“D’Or et de Jungle”, the new novel by academician Jean-Christophe Rufin, depicts a world of mercenaries, in the pay of a digital giant, in the Sultanate of Brunei, on the Island of Borneo.
Published
Reading time: 2 min
Gold and Jungle published by Calmann-Lévy on February 7, it is the story of a coup d’état organized by a private agency in the Sultanate of Brunei, a small confetti on the island of Borneo, on the shores of the Sea of China. Coup d’état for the benefit of a Californian new technology giant.
Jean-Christophe Rufin jubilantly tells us about the construction of this coup which aims to be non-violent. Or almost. There are still hacks, sabotage, blackmail, fake news and other destabilizing campaigns. We follow the actors of this coup d’état. There we find former mercenaries, an old Trotskyist academic, an exiled and forgotten opponent, and a few hacker geeks, capable of forcing any computer secret.
The characters are colorful, and Jean-Christophe Rufin unfolds this story like a thriller, with a team gaining strength, as if preparing for a heist, with a finale full of surprises.
The narrative force of Jean-Christophe Rufin’s novels
After novels like Red Brazil, The perfume of Adam or Katiba, Jean-Christophe Rufin offers us a novel halfway between the geopolitical thriller and the pure adventure novel, all sometimes tinged with the distance and humor that we find in the series of adventures of his Consul, Aurel Timescu.
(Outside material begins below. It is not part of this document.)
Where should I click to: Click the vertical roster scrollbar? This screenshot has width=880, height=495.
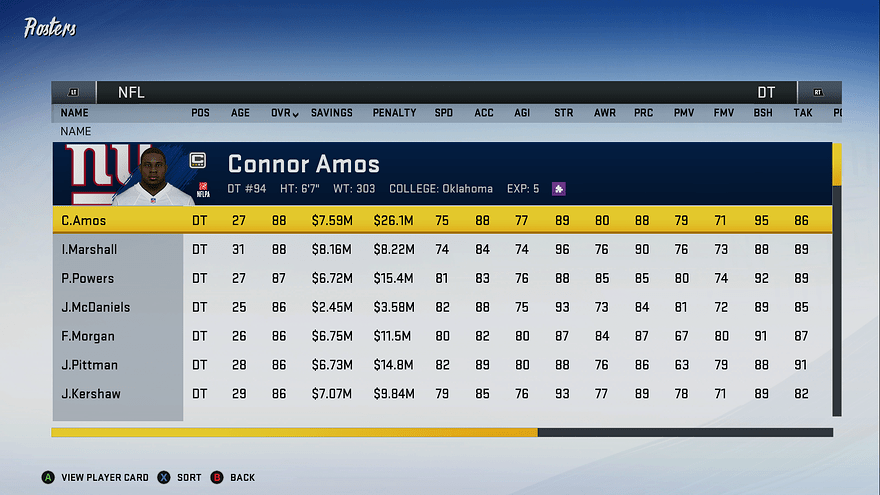(837, 280)
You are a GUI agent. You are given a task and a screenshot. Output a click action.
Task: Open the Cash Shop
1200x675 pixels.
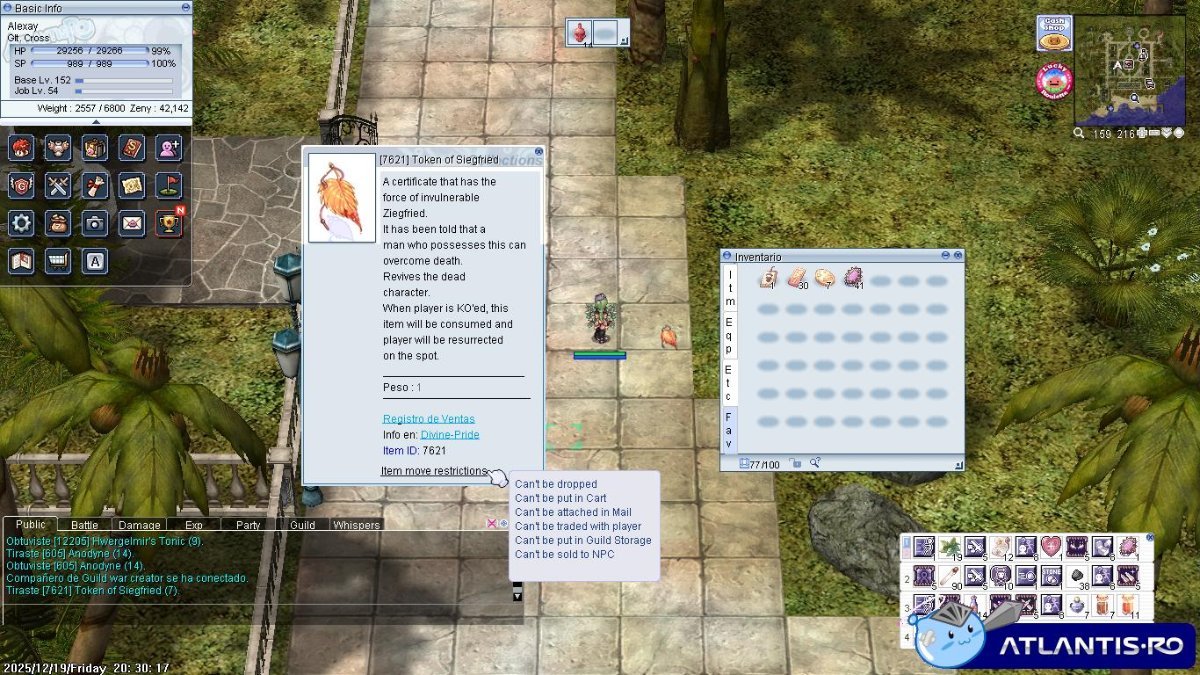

But this time, there is above all this central idea, this coup d’état: proposing a major player in new technologies to have their hands free from any state constraints. A libertarian dream taken to its extreme. The world has no shortage of small, vulnerable countries that a “turnkey coup” could hand over to companies a thousand times more powerful than them. And we know that some have already seriously considered it, particularly in California.
This grip on reality makes the novel quite fascinating. Jean-Christophe Rufin adds his touch as a former diplomat, accustomed to geopolitical issues and international relations, and also a description of a complex region that we know little about. Enough to feed our curiosity as readers.